Task objective —
Be exact. Print each record as it stands.

Stored dataset items
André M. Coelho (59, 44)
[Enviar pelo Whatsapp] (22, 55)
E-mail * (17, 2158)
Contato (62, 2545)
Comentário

Your response —
André M. Coelho (59, 44)
[Enviar pelo Whatsapp] (22, 55)
E-mail * (17, 2158)
Contato (62, 2545)
Comentário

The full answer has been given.